* _STATED GOAL 1_
In the text about qmail's badmailfrom file, at which SMTP command is the rejection actually carried out?
* _STATED GOAL 2_
Can you reproduce the passage of the qmail text that opens with "The standard qmail" and closes with "can't be delivered.", renaming "annoying@example.com" to "unwanted@example.com"?

--- Begin TEXT SEGMENT ---

The standard qmail control file badmailfrom lists addresses and domains to reject as MAIL FROM arguments. The addresses are listed literally, domains preceded by @, so an address annoying@example.com is rejected if either annoying@example.com or @example.com appears. The rejection actually happens at subsequent RCPT commands because it's clearer to some SMTP clients that the mail can't be delivered.

I wrote a "badrcptto" patch, available at qmail.org, that lets you list recipient addresses to reject by putting them in badrcptto or morebadcptto, which is compiled into morebadrcptto.cdb by the new program qmail-newbrt. It only lists addresses; the way to reject recipient domains is to not put them in rcpthosts. The rejections happen after the DATA command to deter dictionary validation attacks. (Typical dictionary attacks start by trying a garbage address or two, in order to see whether the recipient MTA rejects them, and if they're not rejected, the attacker goes away.) The main point of badrcptto is one of efficiency. My system has a lot of addresses that get nothing but spam, and it's much faster to reject mail to those addresses at SMTP time than at delivery time. Also, if the message has multiple RCPT TO recipient addresses, it's rejected and not delivered to any of them if any of the addresses appear in badrcptto, on the theory that one can presume that any message sent to a known-to-be-bad address is spam even if it's also sent to a valid address. Another minor point is that rejecting at SMTP time sends the rejection to the actual sending host, rather than to the innocent return address, in the usual case that the return address is a fake.

--- End TEXT SEGMENT ---
--- Begin DATASET EXCERPTS ---

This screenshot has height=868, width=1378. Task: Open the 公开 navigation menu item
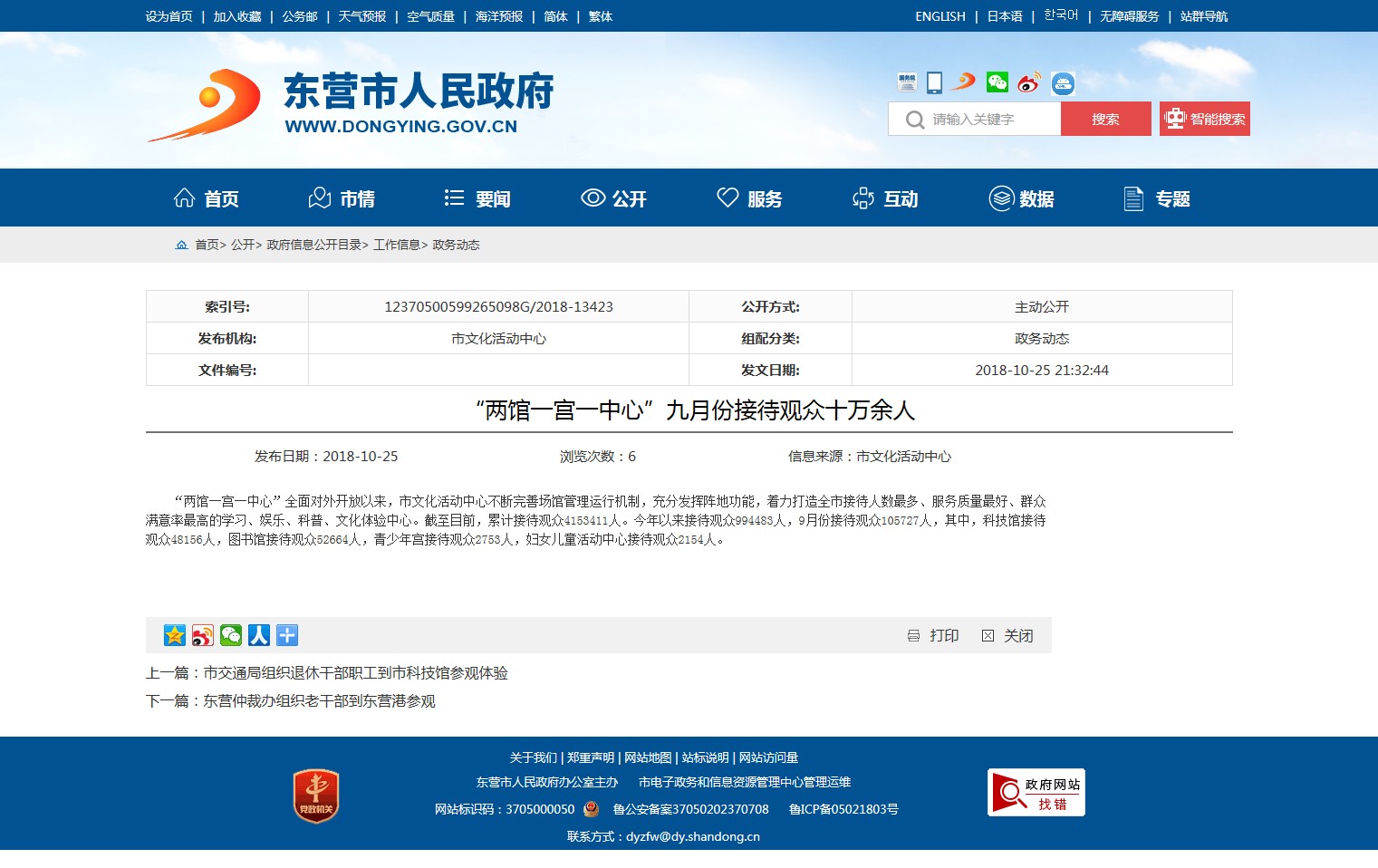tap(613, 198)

--- End DATASET EXCERPTS ---
--- Begin DATASET EXCERPTS ---

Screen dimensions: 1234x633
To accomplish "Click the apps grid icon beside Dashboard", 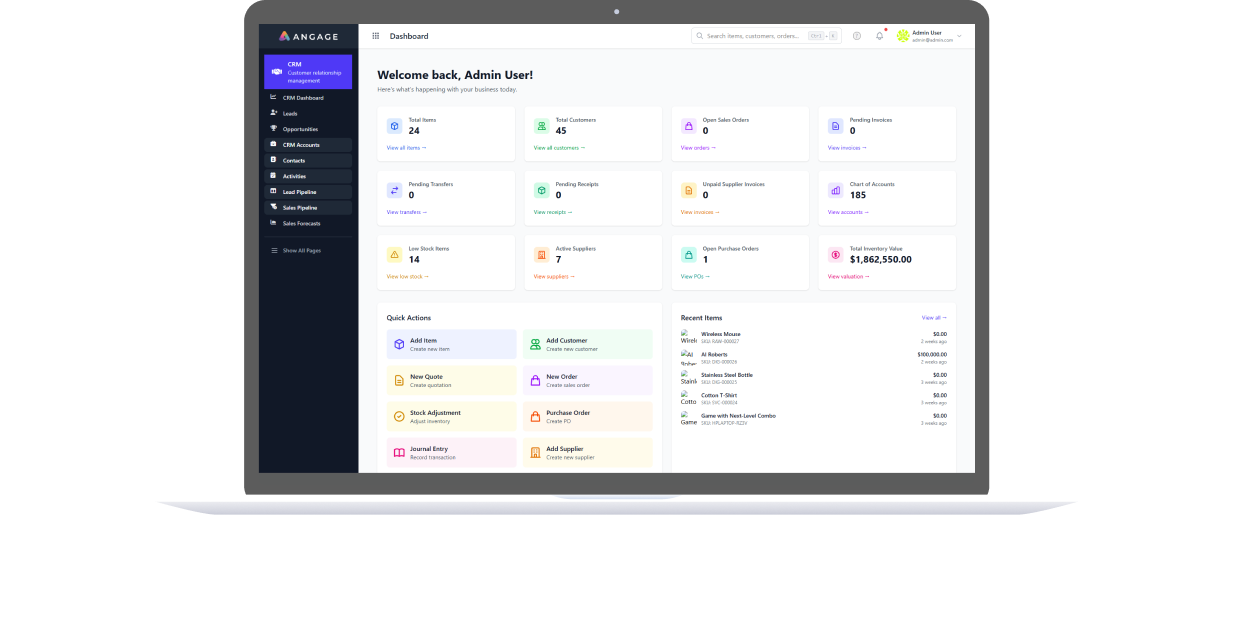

--- End DATASET EXCERPTS ---

* _WRITTEN RESPONSE 1_
At subsequent RCPT commands.

* _WRITTEN RESPONSE 2_
The standard qmail control file badmailfrom lists addresses and domains to reject as MAIL FROM arguments. The addresses are listed literally, domains preceded by @, so an address unwanted@example.com is rejected if either unwanted@example.com or @example.com appears. The rejection actually happens at subsequent RCPT commands because it's clearer to some SMTP clients that the mail can't be delivered.